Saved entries
--- --- ---

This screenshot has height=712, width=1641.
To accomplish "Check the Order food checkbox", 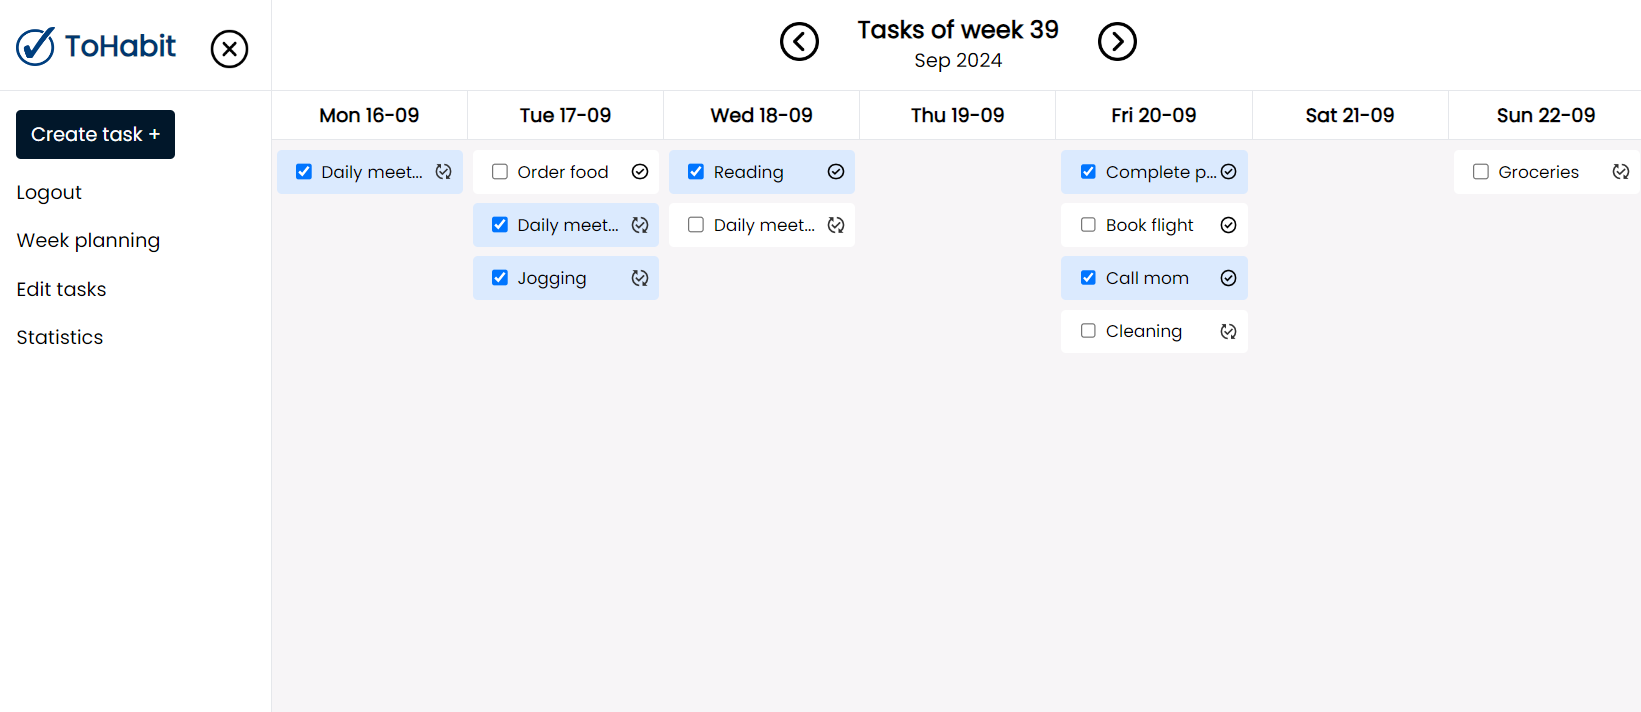I will click(500, 172).
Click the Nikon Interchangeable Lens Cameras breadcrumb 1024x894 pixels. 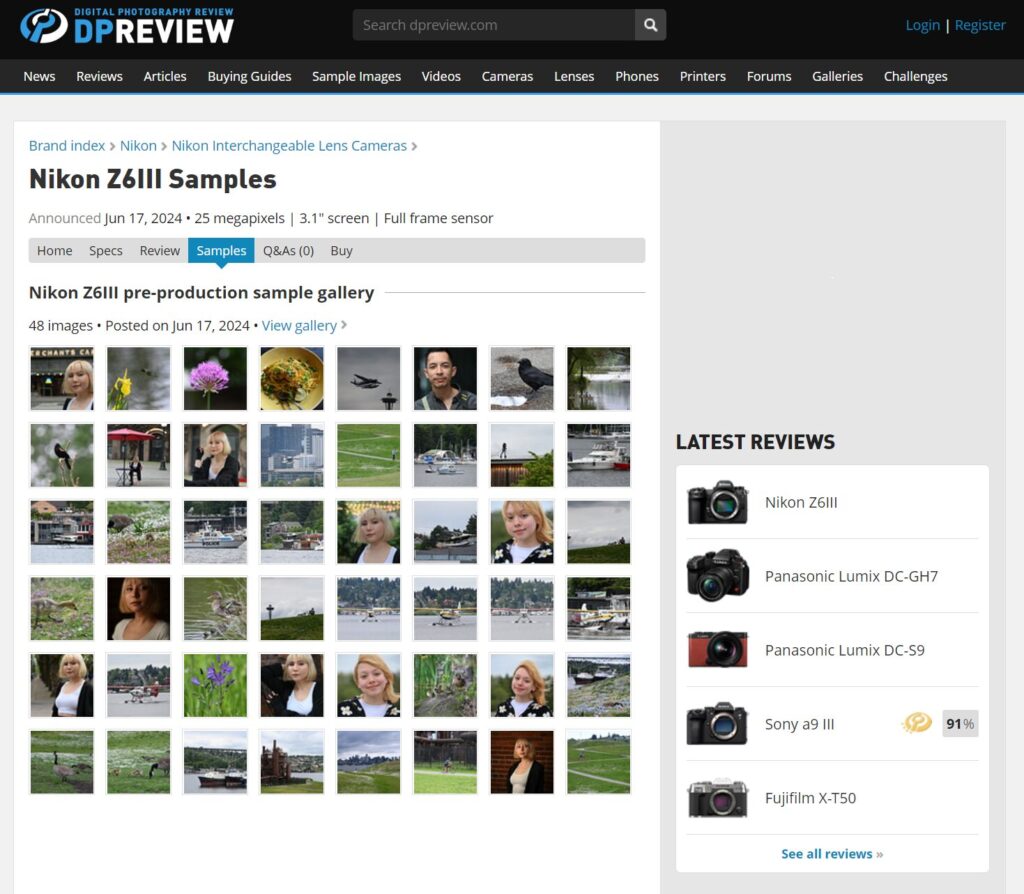pyautogui.click(x=289, y=146)
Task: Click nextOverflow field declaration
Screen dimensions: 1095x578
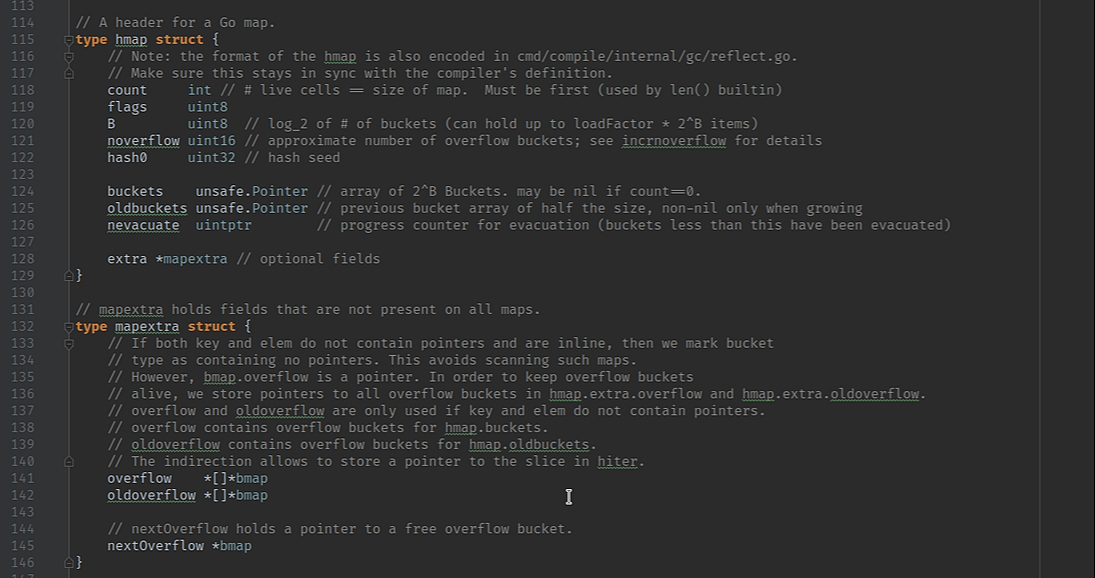Action: (x=155, y=546)
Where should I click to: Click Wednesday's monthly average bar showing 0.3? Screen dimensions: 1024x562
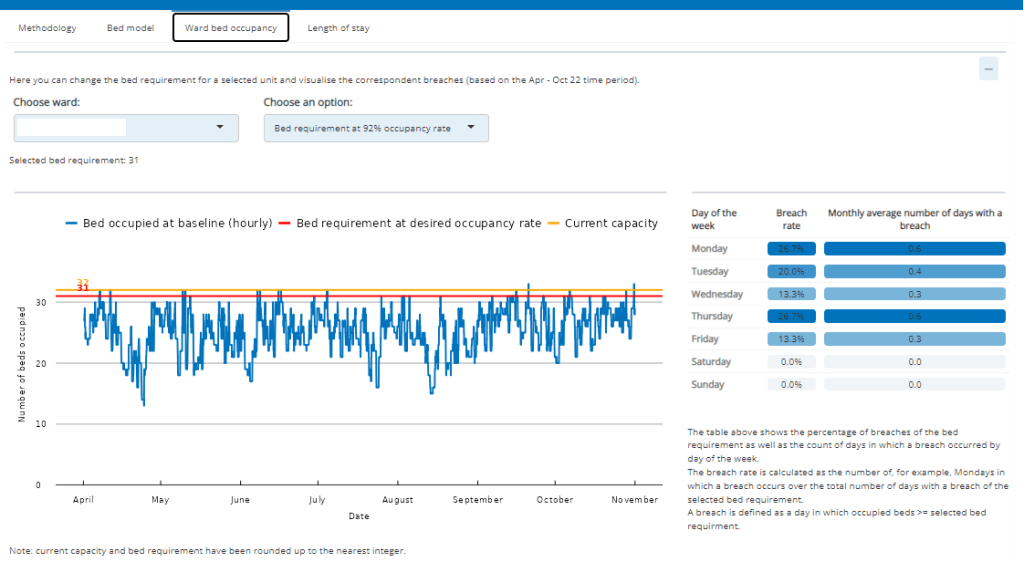pyautogui.click(x=915, y=294)
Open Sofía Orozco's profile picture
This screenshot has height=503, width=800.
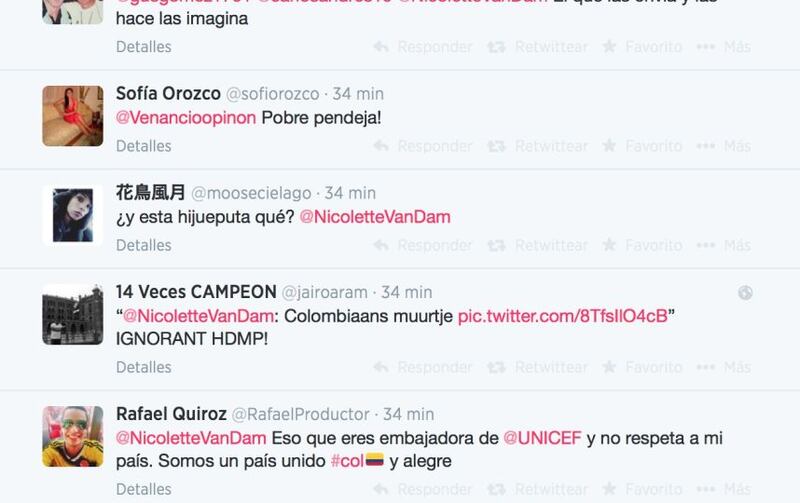[73, 116]

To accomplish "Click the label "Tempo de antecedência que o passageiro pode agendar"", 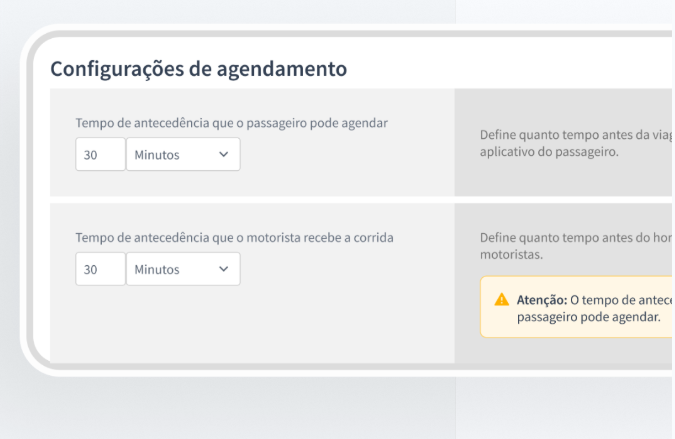I will (231, 123).
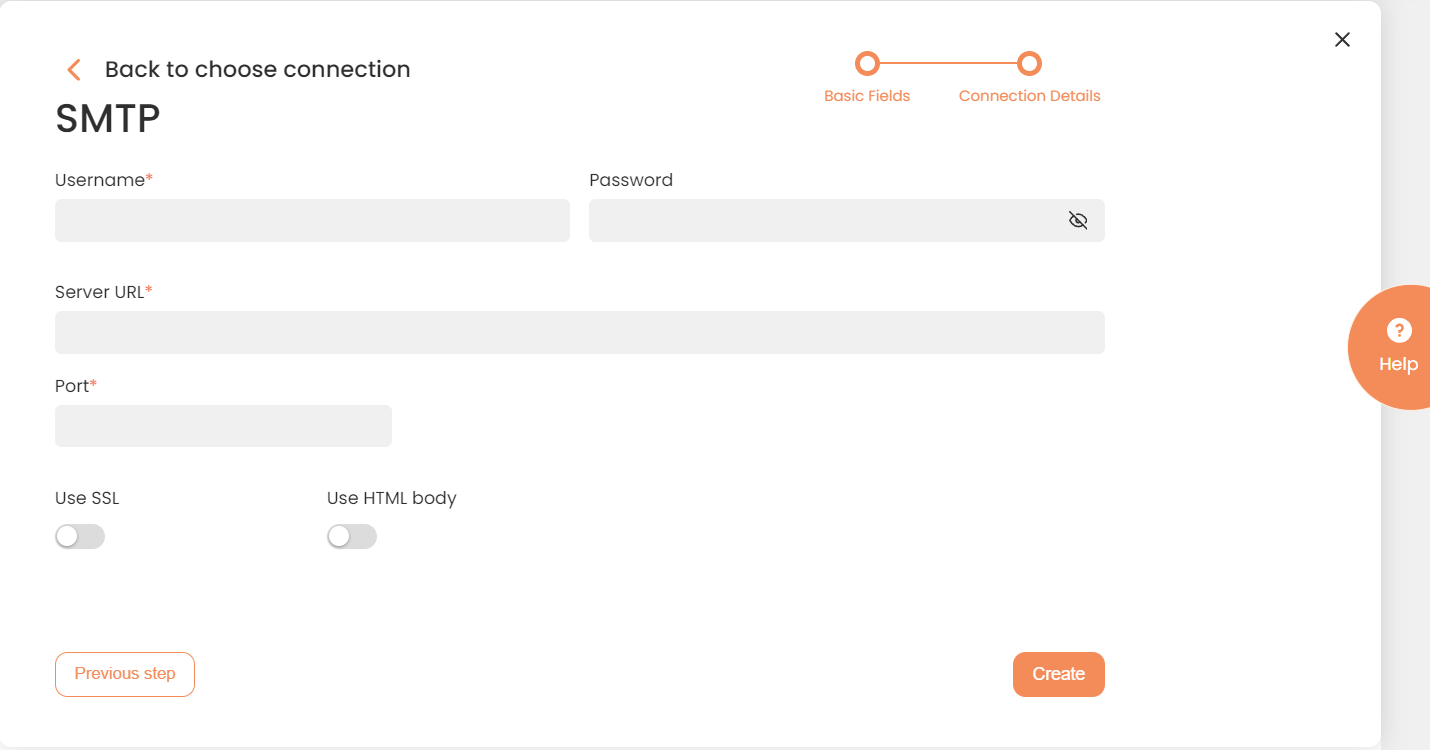Focus the Username input field

312,220
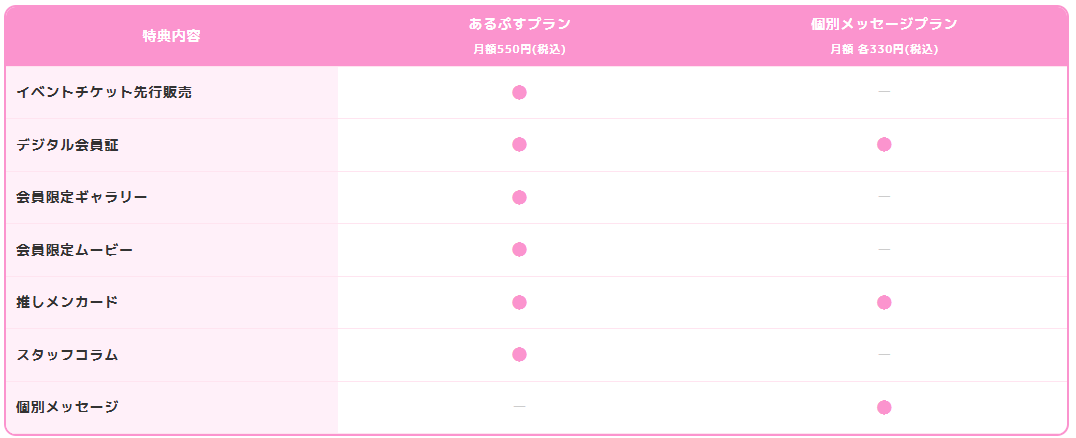1076x438 pixels.
Task: Click スタッフコラム dot under あるぷすプラン
Action: click(519, 354)
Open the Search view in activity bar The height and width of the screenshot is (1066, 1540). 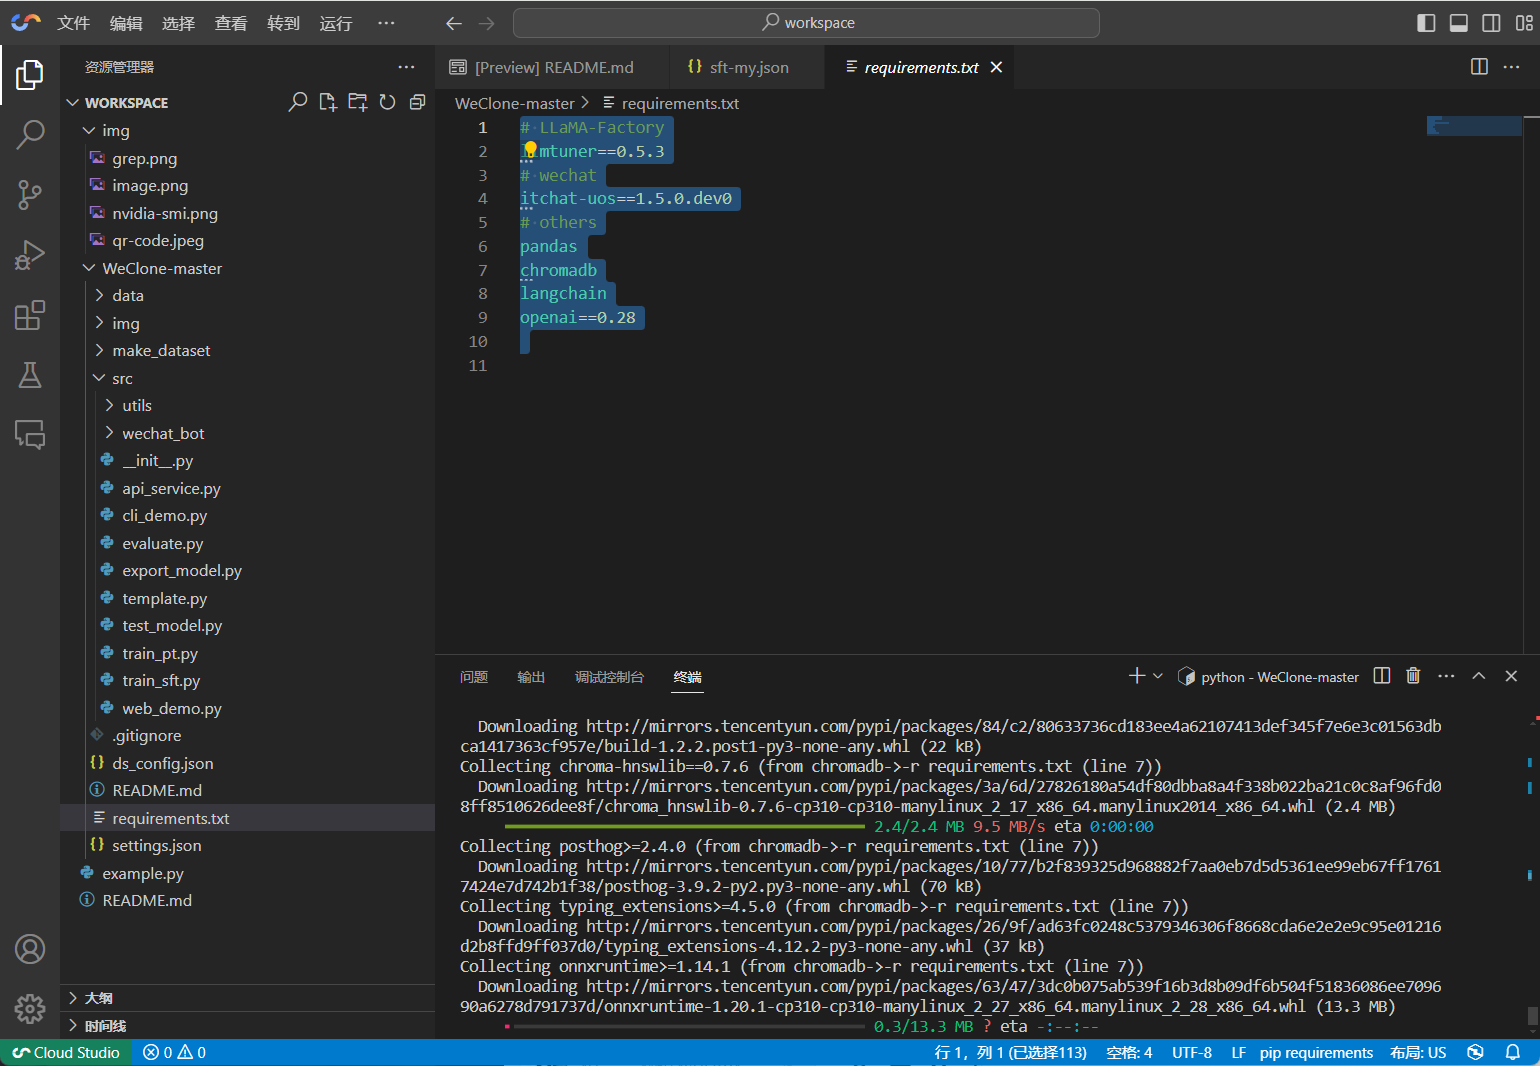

--- --- ---

- **Task**
Those lines of the records above that run from the one containing "Task: Click nextOverflow field declaration" through the one containing "Open Sofía Orozco's profile picture" should be returned exactly, with no pictures among them.

- **Result of this task**
Task: Click nextOverflow field declaration
Screen dimensions: 1095x578
Action: (x=155, y=546)
Where should I click to: Click Wednesday's monthly average bar showing 0.3? Screen dimensions: 1024x562
pyautogui.click(x=915, y=294)
Open Sofía Orozco's profile picture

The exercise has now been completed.